EXERCISE DATA:
________________________
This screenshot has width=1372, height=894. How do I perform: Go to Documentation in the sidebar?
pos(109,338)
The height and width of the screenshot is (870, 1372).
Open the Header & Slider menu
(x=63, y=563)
________________________
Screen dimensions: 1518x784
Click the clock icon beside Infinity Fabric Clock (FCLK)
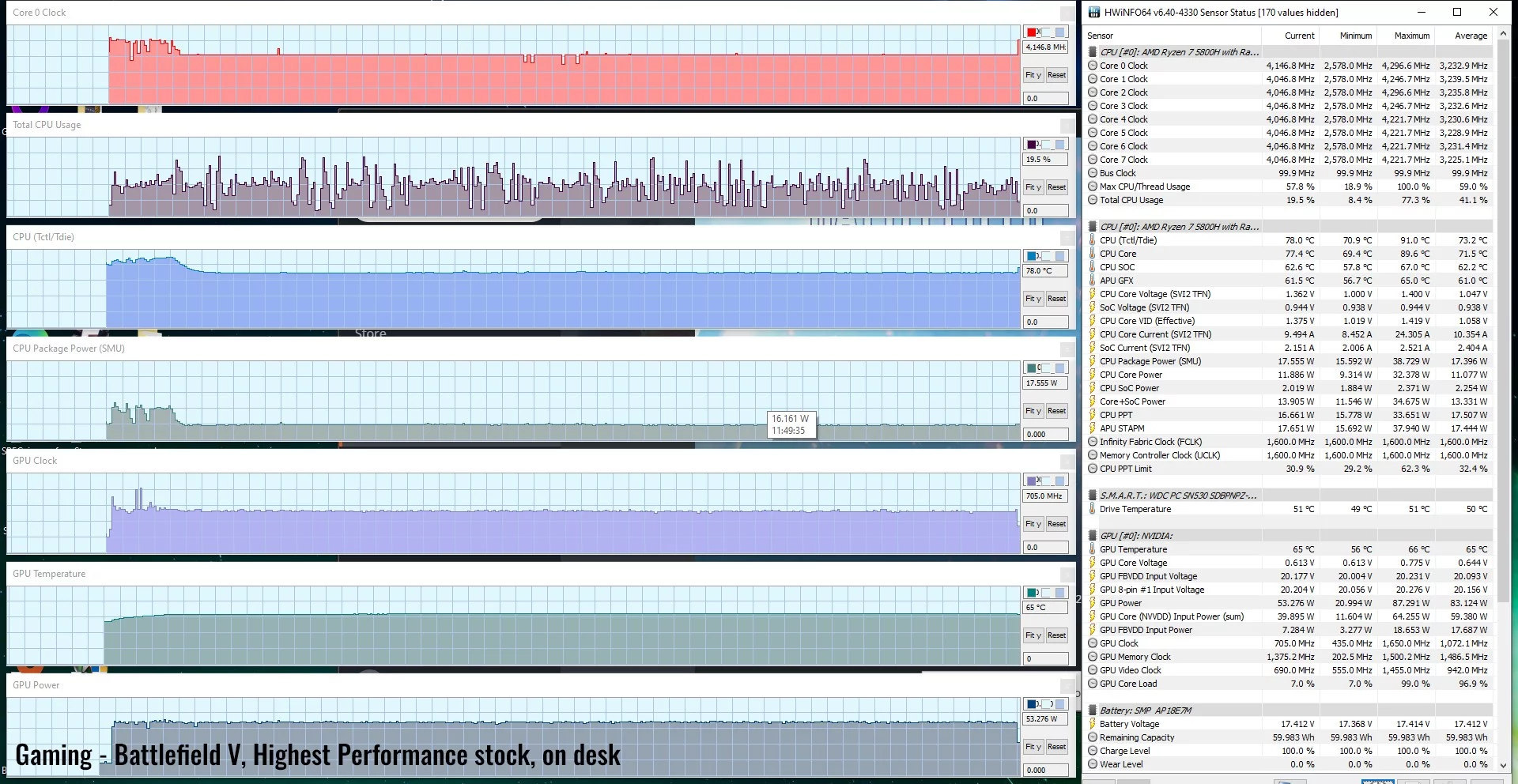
________________________
WORK ITEM: Take the lines above from the one containing "Screen dimensions: 1518x784" to the one containing "Click the clock" and retype them exactly, both ends included, with nothing added.

WRITTEN RESPONSE:
Screen dimensions: 1518x784
Click the clock icon beside Infinity Fabric Clock (FCLK)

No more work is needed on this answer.